Johnny regretted not having escaped the previous night especially as Vic and I had apparently got clean away. However, he realised that three of us would definitely have been missed in the ‘count’ and that the trigger-happy guards might even have taken pot-shots at us as we clambered over the barbed-wire.
For those of you who were not in Italy … on the 8th September the Italians signed an Armistice with the Allies, but this was to make no difference to the Italian campaign because the Germans and Fascists continued to fight as before. The effect of the Armistice was to make the guards bewildered and jittery. Would the Germans now withdraw from Italy and let the Allies take over? Would the P.O.Ws now become their gaolers? The prisoners were not told of the Armistice until the following day.

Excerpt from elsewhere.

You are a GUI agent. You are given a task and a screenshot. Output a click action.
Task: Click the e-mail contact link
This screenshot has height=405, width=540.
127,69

Johnny took advantage of the new situation and, on 9th September, when the chance came, he managed to escape even though the camp was still under guard, albeit a confused one! Because of his appendicitis pains he headed for the Swiss border, which was about 50 miles away, as the crow flies. This compared with about 400 miles to the Allied lines in the South, although both distances could be more than doubled on the ground. He thinks the Germans took over the camp from the Italians the next day.
Johnny reached Switzerland and his appendix was removed during his internment. I wonder how many other P.O.Ws risked going ‘on the run’ with the chance of developing peritonitis at any moment!
Postscript: Tell fibs I do not! Mrs. P.H. Samuelson, of. Bishop’s Stortford, who is writing a book about British P.O.W.s and Civilian Internees, has written to say that she found the following in Red Cross archives:
‘Men developed the tea trading to a fine art. The tea was first used by prisoners, after which the leaves were carefully dried and replaced in the packets. The guards were so fond of this ‘brand’ of tea that, when by chance, a mistake was made and an unopened tea packet was bartered, the guards complained that they wanted their usual ‘proper’ tea.’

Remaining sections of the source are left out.